# The usual preamble
%matplotlib inline
import pandas as pd
import matplotlib.pyplot as plt
import numpy as np
# Make the graphs a bit prettier, and bigger
plt.style.use('ggplot')
plt.rcParams['figure.figsize'] = (15, 5)
# This is necessary to show lots of columns in pandas 0.12.
# Not necessary in pandas 0.13.
pd.set_option('display.width', 5000)
pd.set_option('display.max_columns', 60)
Let's continue with our NYC 311 service requests example.
data_url = "https://sciencedata.dk/public/6e3ed434c0fa43df906ce2b6d1ba9fc6/pandas-cookbook/data/311-service-requests.csv"
# because of mixed types we specify dtype to prevent any errors
complaints = pd.read_csv(data_url, dtype='unicode')
I'd like to know which borough has the most noise complaints. First, we'll take a look at the data to see what it looks like:
complaints[:5]
To get the noise complaints, we need to find the rows where the "Complaint Type" column is "Noise - Street/Sidewalk". I'll show you how to do that, and then explain what's going on.
noise_complaints = complaints[complaints['Complaint Type'] == "Noise - Street/Sidewalk"]
noise_complaints[:3]
If you look at noise_complaints, you'll see that this worked, and it only contains complaints with the right complaint type. But how does this work? Let's deconstruct it into two pieces
complaints['Complaint Type'] == "Noise - Street/Sidewalk"

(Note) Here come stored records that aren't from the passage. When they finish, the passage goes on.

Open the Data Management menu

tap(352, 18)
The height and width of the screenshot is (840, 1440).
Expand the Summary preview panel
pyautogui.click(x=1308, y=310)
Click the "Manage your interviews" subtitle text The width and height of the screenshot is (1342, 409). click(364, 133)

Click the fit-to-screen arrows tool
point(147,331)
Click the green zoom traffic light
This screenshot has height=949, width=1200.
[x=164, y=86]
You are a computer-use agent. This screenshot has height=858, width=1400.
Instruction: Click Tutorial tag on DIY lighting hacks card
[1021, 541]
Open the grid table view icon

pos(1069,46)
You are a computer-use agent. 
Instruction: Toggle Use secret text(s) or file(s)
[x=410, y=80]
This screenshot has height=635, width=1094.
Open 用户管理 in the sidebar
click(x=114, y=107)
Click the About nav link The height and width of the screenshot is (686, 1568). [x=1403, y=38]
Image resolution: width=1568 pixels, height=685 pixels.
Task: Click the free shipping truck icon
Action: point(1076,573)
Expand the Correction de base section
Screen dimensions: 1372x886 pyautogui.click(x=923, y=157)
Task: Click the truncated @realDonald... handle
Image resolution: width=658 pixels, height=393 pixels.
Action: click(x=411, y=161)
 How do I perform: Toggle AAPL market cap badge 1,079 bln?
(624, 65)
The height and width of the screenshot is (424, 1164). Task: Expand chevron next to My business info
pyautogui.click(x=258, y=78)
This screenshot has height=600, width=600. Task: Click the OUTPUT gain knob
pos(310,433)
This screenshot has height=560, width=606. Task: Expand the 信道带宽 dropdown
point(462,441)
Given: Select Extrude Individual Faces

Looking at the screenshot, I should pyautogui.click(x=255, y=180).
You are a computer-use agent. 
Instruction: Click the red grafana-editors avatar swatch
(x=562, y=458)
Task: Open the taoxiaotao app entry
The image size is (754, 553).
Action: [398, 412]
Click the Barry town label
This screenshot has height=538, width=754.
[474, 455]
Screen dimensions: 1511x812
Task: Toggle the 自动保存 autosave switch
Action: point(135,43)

This is a big array of Trues and Falses, one for each row in our dataframe. When we index our dataframe with this array, we get just the rows where our boolean array evaluated to True. It's important to note that for row filtering by a boolean array the length of our dataframe's index must be the same length as the boolean array used for filtering.
You can also combine more than one condition with the & operator like this:
is_noise = complaints['Complaint Type'] == "Noise - Street/Sidewalk"
in_brooklyn = complaints['Borough'] == "BROOKLYN"
complaints[is_noise & in_brooklyn][:5]
Or if we just wanted a few columns:
complaints[is_noise & in_brooklyn][['Complaint Type', 'Borough', 'Created Date', 'Descriptor']][:10]
On the inside, the type of a column is pd.Series
pd.Series([1,2,3])
and pandas Series are internally numpy arrays. If you add .values to the end of any Series, you'll get its internal numpy array
np.array([1,2,3])
pd.Series([1,2,3]).values
So this binary-array-selection business is actually something that works with any numpy array:
arr = np.array([1,2,3])
arr != 2
arr[arr != 2]
is_noise = complaints['Complaint Type'] == "Noise - Street/Sidewalk"
noise_complaints = complaints[is_noise]
noise_complaints['Borough'].value_counts()
It's Manhattan! But what if we wanted to divide by the total number of complaints, to make it make a bit more sense? That would be easy too:
noise_complaint_counts = noise_complaints['Borough'].value_counts()
complaint_counts = complaints['Borough'].value_counts()
noise_complaint_counts / complaint_counts
Oops, why was that zero? That's no good. This is because of integer division in Python 2. Let's fix it, by converting complaint_counts into an array of floats.
noise_complaint_counts / complaint_counts.astype(float)
(noise_complaint_counts / complaint_counts.astype(float)).plot(kind='bar')
So Manhattan really does complain more about noise than the other boroughs! Neat.